AM: Acho que foi mais um passo, até porque quando me mudo tinha também a hipótese de ir para o Sporting CP. Fui eu que preferi ir para o Quinta dos Lombos, porque achei que se enquadrava mais no padrão do que precisava naquele momento. E correspondeu a 100%, porque conseguimos ser competitivas, crescer e estar mais no meu patamar competitivo daquela altura.

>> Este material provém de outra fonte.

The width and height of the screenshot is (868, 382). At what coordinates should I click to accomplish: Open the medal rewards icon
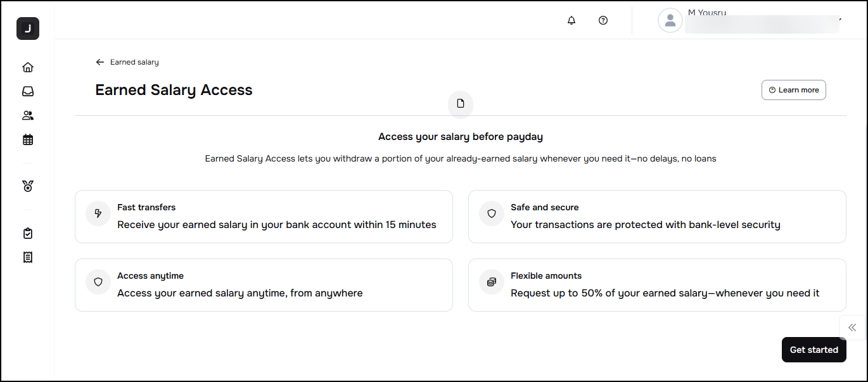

Acho que foi uma decisão certa e não pensando muito a longo prazo, até porque não sabia o que ia acontecer e via o Quinta dos Lombos – como ainda vejo – como um histórico do Futsal Feminino. Sabíamos que tinha uma boa formação, bons dirigentes e realmente importadas com o Futsal Feminino e sabia que, nesse aspeto, ia estar muito bem.
AFCB: Ficas no clube durante quatro temporadas e, na última, tens um grande desempenho individual, com 17 jogos e 25 golos. Sentiste que era o momento de dar o salto?
AM: Foi uma temporada muito boa a nível individual, porque fui sentindo muitas coisas ao longo dessa época e tive de gerir várias emoções. O Canal 11 aparece nesta altura, tínhamos muito mais destaque, apesar de não estar num “grande”. Havia muitos convites para entrevistas, a importância dos golos e tudo mais. Sempre me tentei desviar um pouco disso, porque queríamos levar o clube onde nunca tinha chegado. A verdade é que, a meio da temporada, tinha o treinador do SL Benfica a ligar-me e tive que gerir toda essa parte, porque o meu foco era o sucesso da equipa.
De qualquer forma, não posso mentir que, no final dessa temporada, tal como aconteceu quando sai da UD Cariense e dos Restauradores, senti que estava preparada para mais uma nova experiência e um novo patamar. Senti que foi tudo gradual e, no fim dessa temporada, por muito feliz que estivesse, queria experimentar uma coisa diferente.